### Description of the task
Skip the pictures and restate, word for word, the lines from the one containing "Given: Select the large 觉居中 heading text" to the end of the data below.
+++ Given records +++
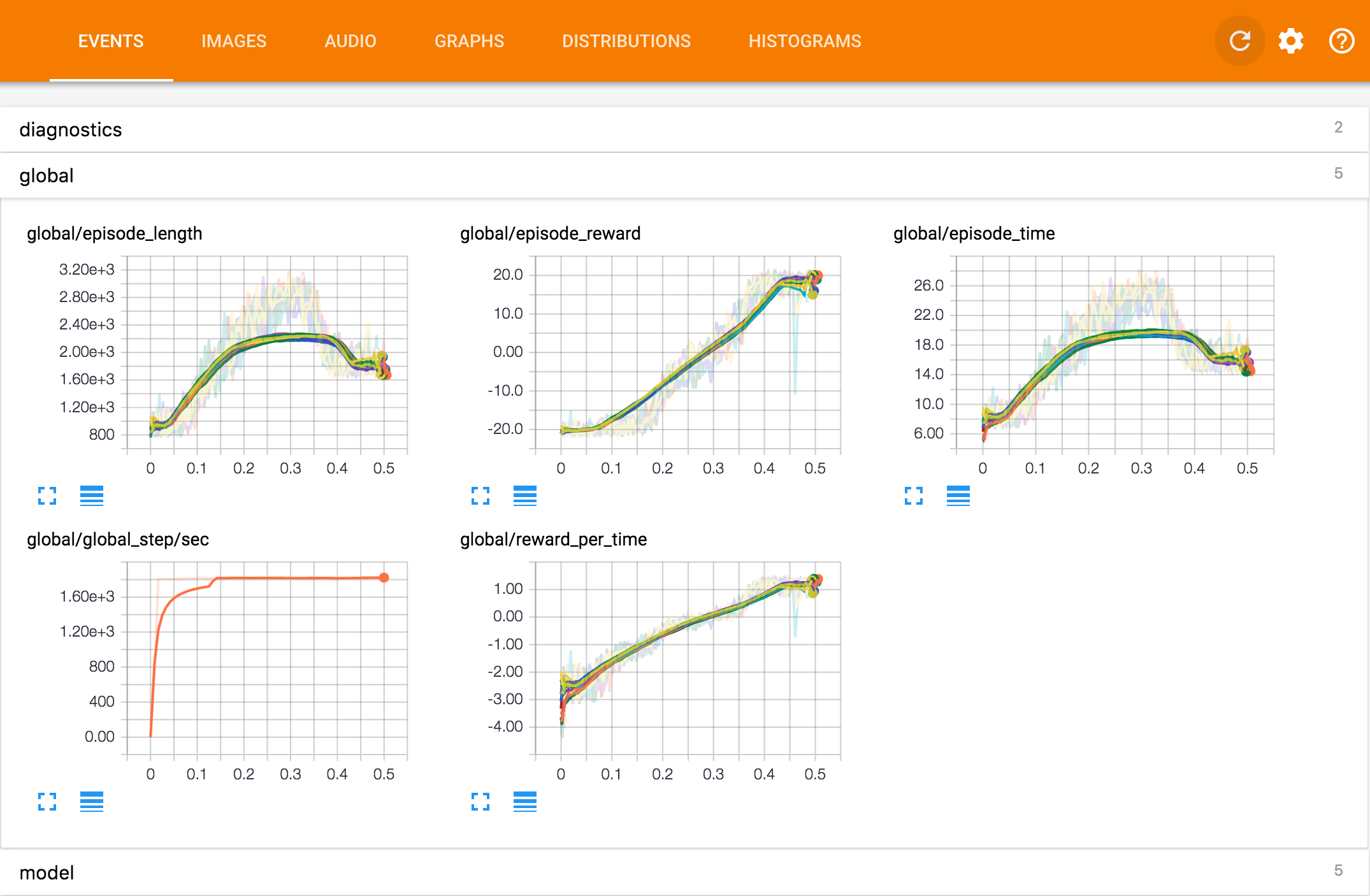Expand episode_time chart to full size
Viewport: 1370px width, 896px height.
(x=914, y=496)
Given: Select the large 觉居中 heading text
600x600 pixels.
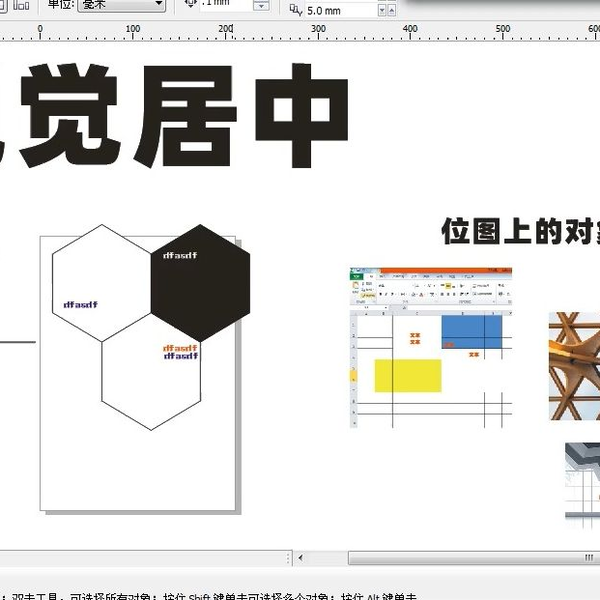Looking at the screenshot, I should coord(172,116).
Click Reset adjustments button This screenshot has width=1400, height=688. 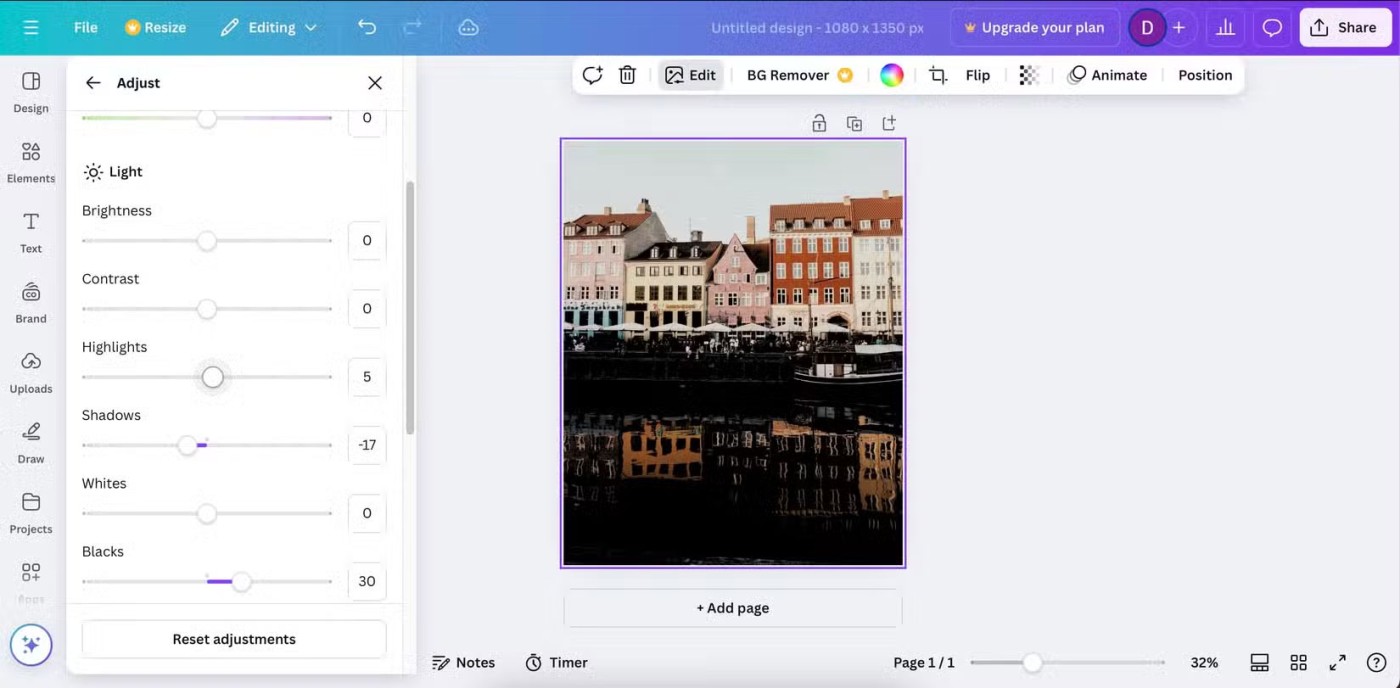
+++
### Answer to the problem
Given: Select the large 觉居中 heading text
600x600 pixels.
Looking at the screenshot, I should coord(172,116).
Click Reset adjustments button This screenshot has width=1400, height=688. 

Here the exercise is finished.